The Council of State, a court in the capital Ankara that deals with administrative issues, blocked a government effort to force police to disclose investigations to their superiors.
Police and state prosecutors unleashed an unprecedented campaign as part of their months-long secretive graft probes detaining dozens of people, among them the sons of three ministers, including European Affairs minister Egemen Bagis, and the head of state-controlled Halkbank.
The revelations, that Erdogan fought hard to deflect by saying they were masterminded by rival religious leader Fetullah Gulen, forced at least three cabinet resignations, with one minister suggesting that Erdogan, too, should resign, as we had been aware of many dealings.
The prime minister ordered a cabinet reshuffle that followed speculation he may call parliamentary elections next year. His AK party already faces tough competition in municipal elections.
After the revelations, Erdogan tried to purge police officers involved in the December 17 arrests and four days later issued a new rule requiring police to share their findings from the graft investigation with their superiors.
A senior prosecutor, Muammer Akkas, said this week that he had been removed from the case and accused police of obstructing it by failing to execute his arrest warrants.
Turkey's chief prosecutor responded by alleging that Akkas was dismissed for leaking information to the media and failing to give his superiors timely updates on progress.

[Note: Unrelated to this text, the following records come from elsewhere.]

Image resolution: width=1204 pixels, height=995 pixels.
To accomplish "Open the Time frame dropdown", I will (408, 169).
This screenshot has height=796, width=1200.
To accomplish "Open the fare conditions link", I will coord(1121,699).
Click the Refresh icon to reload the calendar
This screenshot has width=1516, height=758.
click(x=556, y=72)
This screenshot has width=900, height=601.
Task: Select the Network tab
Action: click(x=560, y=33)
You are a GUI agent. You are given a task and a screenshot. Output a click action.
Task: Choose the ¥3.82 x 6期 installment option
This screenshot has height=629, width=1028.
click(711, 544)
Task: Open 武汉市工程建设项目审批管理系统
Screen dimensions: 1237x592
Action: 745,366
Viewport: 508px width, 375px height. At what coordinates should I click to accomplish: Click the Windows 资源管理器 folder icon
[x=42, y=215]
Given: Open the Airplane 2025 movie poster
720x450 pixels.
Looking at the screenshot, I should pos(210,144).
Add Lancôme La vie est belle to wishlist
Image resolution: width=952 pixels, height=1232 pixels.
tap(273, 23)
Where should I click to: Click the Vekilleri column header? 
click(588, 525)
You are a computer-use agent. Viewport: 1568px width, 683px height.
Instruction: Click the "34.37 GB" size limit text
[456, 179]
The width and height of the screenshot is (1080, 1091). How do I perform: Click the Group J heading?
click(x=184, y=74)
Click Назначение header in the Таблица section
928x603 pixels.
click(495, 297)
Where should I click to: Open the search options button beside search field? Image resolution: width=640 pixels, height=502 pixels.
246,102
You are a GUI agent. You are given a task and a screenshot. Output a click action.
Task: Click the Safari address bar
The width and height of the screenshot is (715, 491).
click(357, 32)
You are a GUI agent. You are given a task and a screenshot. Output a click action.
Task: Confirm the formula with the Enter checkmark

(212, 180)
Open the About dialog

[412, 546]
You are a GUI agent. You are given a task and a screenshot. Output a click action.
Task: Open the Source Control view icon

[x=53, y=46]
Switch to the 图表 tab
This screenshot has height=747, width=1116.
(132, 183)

The crisis follows the public outburst in summer when a local demonstration to protect a park in Istanbul turned violent and grew into an anti-administration movement condemning Erdogan’s autocratic rule in all aspects of society, while the prime minister is already facing hostility from the military-controlled "deep state" over his efforts to dismantle the secular Kemalist movement and their conspiracies to topple the Islamist administration.